In fact, the government has created a new procurement panel within finance to address some of the prevalent criticisms from the Auditor-General and others about government practices.

“A hallmark of a professional and modern public service is openness and transparency in its operations,” Cormann said.

Curious case: The Commonwealth Integrity Commission

The APS review also supported the establishment of a Commonwealth Integrity Commission (CIC), a body promised by the Coalition before last year’s election.

But while advocates were expecting the 2020-21 budget to outline funds to get the commission moving, there was scant mention to the prospective integrity organization in the government’s policy plan this year.

While $700,000 was handed to the Australian Commission for Law Enforcement Integrity (ACLEI) to continue its activities until “subsumed” by the CIC, no details were provided about when this would occur, or how.

Nevertheless, the commission did show up in budgeting for average staffing levels in the Attorney General’s department; estimated at 76, the figures suggest an intention to staff the CIC at levels comparable to the High Court.

While staffing estimates typically correspond to financial estimates made in portfolio parliamentary budget statements, the CIC was seemingly missing from the Attorney General’s 2020-21 disclosures.

A spokesperson for the Attorney General’s department said the staffing level estimates were published in error, but were consistent with measures published in the 2019-20 budget.

“ACLEI will be subsumed by the CIC when the CIC is established by legislation. The Government has committed to releasing exposure draft legislation to establish the CIC for public comment at an appropriate time after more immediate priorities concerning the management of the COVID-19 recovery have been addressed,” the spokesperson said.

Last year’s budget allocated $104.5 million to the CIC, and the department said the the commission will be included in portfolio budget statements once it has been established in legislation.
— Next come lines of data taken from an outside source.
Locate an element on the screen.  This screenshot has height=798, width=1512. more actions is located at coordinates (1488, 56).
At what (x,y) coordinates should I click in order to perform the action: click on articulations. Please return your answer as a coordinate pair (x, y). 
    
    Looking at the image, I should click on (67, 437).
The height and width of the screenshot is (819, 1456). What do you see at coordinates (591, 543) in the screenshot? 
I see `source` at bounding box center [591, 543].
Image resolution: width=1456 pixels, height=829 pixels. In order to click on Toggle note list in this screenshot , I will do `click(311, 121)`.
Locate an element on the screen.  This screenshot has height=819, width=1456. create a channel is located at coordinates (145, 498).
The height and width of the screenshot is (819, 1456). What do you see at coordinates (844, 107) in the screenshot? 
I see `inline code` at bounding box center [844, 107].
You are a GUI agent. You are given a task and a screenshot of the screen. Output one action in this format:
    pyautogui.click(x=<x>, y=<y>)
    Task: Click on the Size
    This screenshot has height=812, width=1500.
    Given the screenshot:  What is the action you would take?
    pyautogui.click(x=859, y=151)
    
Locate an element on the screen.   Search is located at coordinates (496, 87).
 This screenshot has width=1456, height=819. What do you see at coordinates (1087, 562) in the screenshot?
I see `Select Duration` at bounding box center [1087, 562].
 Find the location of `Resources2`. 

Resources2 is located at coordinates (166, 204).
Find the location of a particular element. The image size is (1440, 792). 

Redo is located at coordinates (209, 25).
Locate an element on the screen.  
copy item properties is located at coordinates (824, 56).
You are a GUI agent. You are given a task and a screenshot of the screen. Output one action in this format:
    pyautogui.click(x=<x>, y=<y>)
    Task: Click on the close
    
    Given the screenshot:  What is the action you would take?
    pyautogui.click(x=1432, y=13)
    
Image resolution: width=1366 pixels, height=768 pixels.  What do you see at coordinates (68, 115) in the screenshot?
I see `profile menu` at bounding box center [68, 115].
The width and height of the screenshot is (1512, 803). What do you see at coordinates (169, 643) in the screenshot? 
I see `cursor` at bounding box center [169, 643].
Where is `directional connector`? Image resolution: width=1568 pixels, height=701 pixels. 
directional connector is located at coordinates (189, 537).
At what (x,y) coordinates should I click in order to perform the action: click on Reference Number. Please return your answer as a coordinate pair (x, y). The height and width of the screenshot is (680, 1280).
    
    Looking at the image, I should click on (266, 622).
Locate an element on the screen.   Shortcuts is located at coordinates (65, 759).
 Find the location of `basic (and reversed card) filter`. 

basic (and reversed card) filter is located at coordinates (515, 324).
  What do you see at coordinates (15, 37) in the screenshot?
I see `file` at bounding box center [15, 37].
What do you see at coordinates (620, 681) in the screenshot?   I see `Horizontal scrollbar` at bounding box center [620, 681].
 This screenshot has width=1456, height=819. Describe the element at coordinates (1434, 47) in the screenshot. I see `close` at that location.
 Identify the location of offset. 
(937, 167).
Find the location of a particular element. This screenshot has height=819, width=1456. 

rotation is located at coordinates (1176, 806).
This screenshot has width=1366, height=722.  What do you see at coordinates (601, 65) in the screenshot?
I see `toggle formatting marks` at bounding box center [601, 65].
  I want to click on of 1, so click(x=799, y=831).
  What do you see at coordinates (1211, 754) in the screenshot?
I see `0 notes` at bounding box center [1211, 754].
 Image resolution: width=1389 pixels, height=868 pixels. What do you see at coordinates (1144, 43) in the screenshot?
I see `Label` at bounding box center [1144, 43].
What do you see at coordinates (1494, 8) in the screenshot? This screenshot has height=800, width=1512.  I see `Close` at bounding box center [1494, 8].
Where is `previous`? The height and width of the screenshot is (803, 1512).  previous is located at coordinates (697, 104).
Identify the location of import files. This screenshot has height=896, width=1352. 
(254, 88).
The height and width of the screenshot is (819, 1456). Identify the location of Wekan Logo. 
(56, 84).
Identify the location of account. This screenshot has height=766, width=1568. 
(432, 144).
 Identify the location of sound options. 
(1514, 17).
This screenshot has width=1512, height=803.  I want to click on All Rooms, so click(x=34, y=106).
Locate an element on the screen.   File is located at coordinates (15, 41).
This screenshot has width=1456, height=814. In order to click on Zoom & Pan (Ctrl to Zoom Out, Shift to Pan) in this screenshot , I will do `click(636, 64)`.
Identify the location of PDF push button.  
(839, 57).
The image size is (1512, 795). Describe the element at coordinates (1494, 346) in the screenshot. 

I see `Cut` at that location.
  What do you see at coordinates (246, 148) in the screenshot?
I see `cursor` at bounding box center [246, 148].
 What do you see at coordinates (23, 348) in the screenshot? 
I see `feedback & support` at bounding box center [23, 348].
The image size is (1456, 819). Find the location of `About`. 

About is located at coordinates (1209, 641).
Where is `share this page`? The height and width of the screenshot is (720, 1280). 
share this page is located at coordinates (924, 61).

Advocates fear the body has been put on the back burner, but Yee-Fui —who has previously criticised the proposed CIC model as inadequate— says the delay is nevertheless an opportunity for the government to make structural changes to bolster the commission’s likely effectiveness, including public hearings and autonomy to initiate investigations.

“The bar for CIC investigation is too high, requiring a reasonable suspicion of corruption amounting to a criminal offence before an investigation can even begin,” the academic argues.

“This is a difficult hurdle to clear. Lessons from the state anti-corruption commissions show evidence of corruption has been unveiled through investigations based on allegations, rather than before an investigation begins.”